* [REQUIRED ACTION]:
Set down all of the entries word for word, omitting the images they contain.

(Collected data entries)
BEGIN
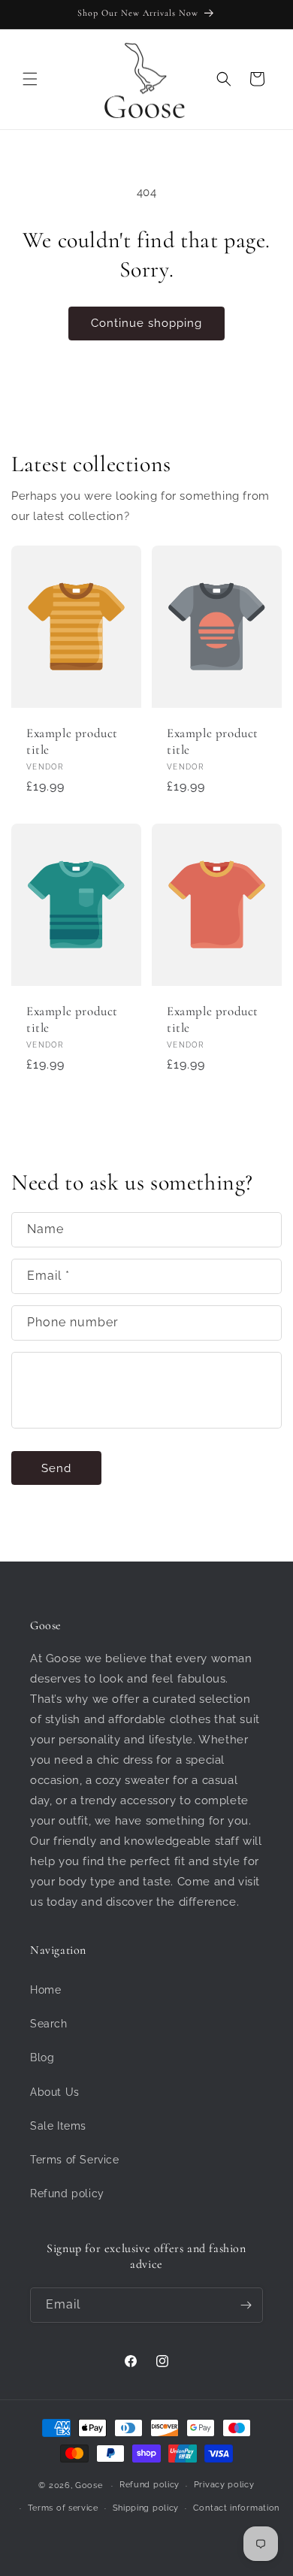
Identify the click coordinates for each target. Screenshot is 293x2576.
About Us (55, 2092)
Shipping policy (146, 2508)
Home (45, 1990)
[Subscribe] (245, 2305)
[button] (30, 78)
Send (56, 1468)
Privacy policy (224, 2485)
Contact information (236, 2508)
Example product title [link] (72, 741)
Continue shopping (146, 323)
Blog (42, 2057)
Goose (89, 2485)
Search (49, 2024)
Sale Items (58, 2126)
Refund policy (67, 2193)
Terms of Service (74, 2160)
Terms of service (63, 2508)
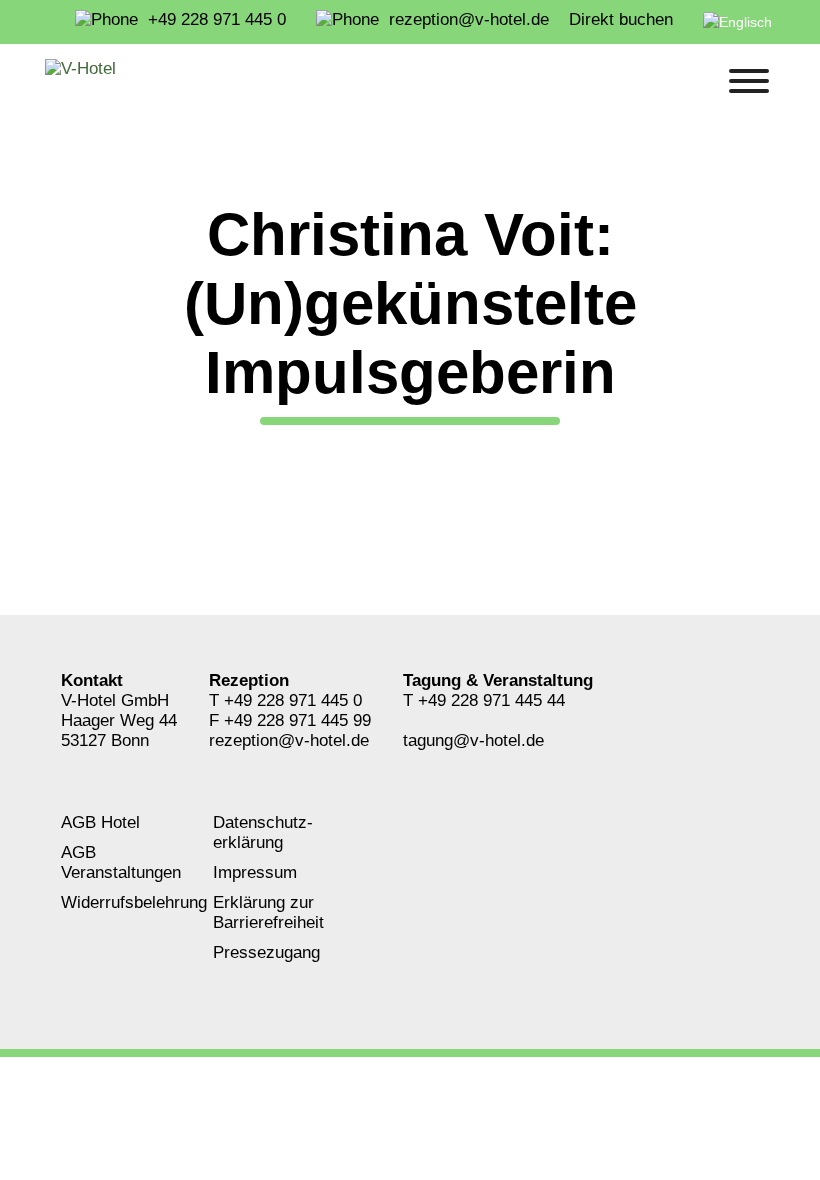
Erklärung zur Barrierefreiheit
END
* [YOUR SOLUTION]:
Identify the click coordinates for each target. Screenshot is 293x2576.
About Us (55, 2092)
Shipping policy (146, 2508)
Home (45, 1990)
[Subscribe] (245, 2305)
[button] (30, 78)
Send (56, 1468)
Privacy policy (224, 2485)
Contact information (236, 2508)
Example product title [link] (72, 741)
Continue shopping (146, 323)
Blog (42, 2057)
Goose (89, 2485)
Search (49, 2024)
Sale Items (58, 2126)
Refund policy (67, 2193)
Terms of Service (74, 2160)
Terms of service (63, 2508)
Erklärung zur Barrierefreiheit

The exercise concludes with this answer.